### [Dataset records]
◇ ◇ ◇ ◇ ◇

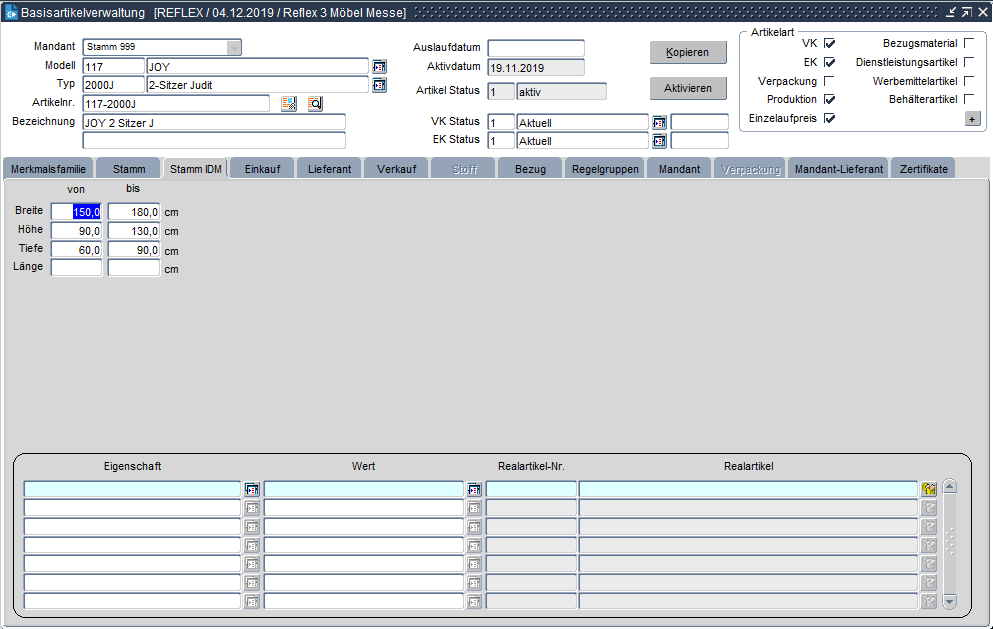Click the edit icon next to Artikelnr. field
The width and height of the screenshot is (993, 629).
click(x=289, y=103)
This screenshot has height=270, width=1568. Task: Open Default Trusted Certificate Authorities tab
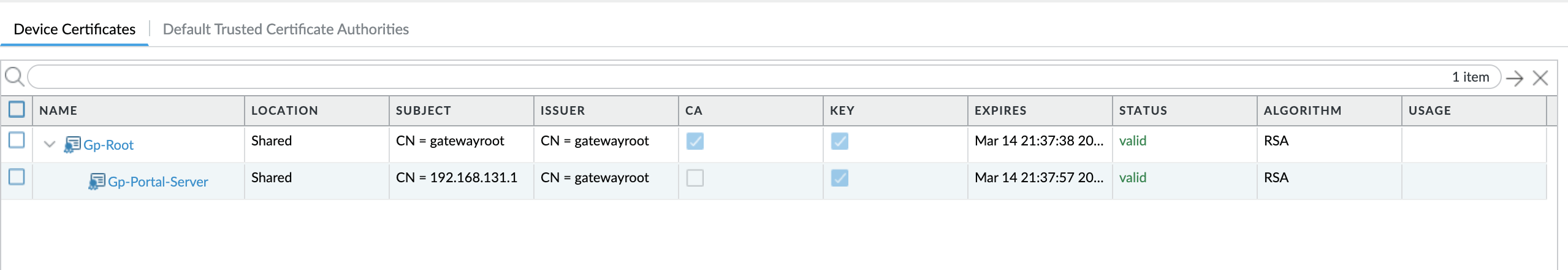[286, 29]
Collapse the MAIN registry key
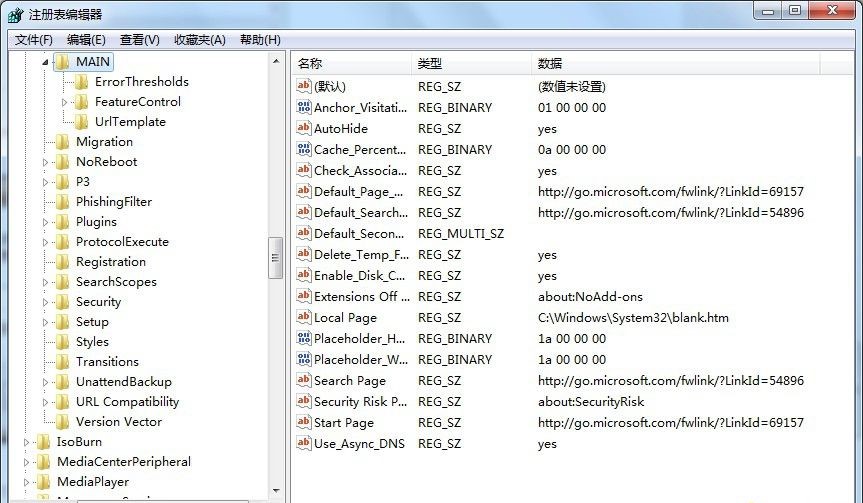Viewport: 863px width, 503px height. pyautogui.click(x=46, y=62)
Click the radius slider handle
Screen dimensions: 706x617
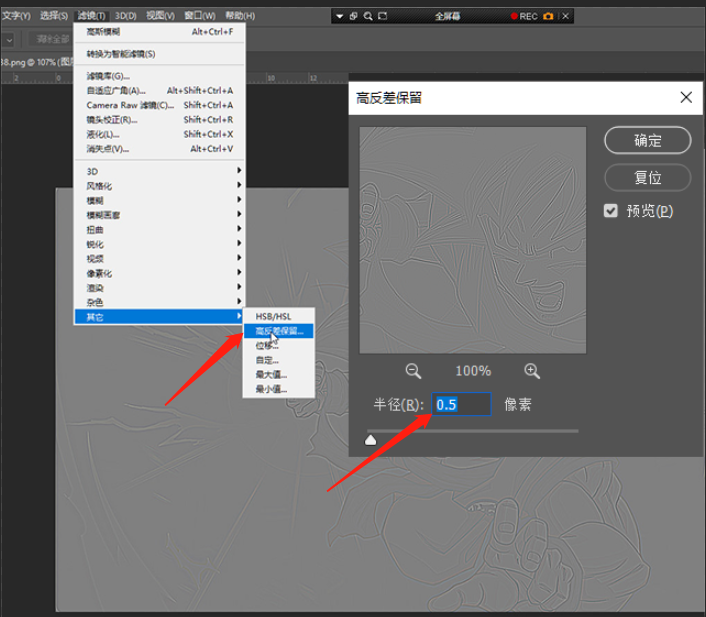370,440
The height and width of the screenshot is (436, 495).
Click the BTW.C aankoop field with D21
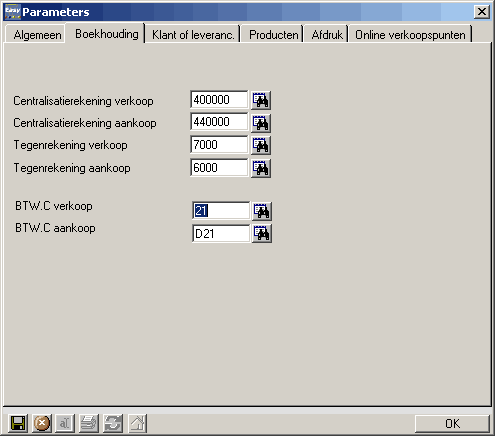(221, 233)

◇ ◇ ◇ ◇ ◇

### [To do]
What is needed is an exact restatement of every line from the one containing "This screenshot has" through the last line of the records, pictures left out.

### [Your solution]
This screenshot has height=270, width=1568. Task: Open Default Trusted Certificate Authorities tab
[286, 29]
Collapse the MAIN registry key
Viewport: 863px width, 503px height. pyautogui.click(x=46, y=62)
Click the radius slider handle
Screen dimensions: 706x617
370,440
The height and width of the screenshot is (436, 495).
Click the BTW.C aankoop field with D21
(221, 233)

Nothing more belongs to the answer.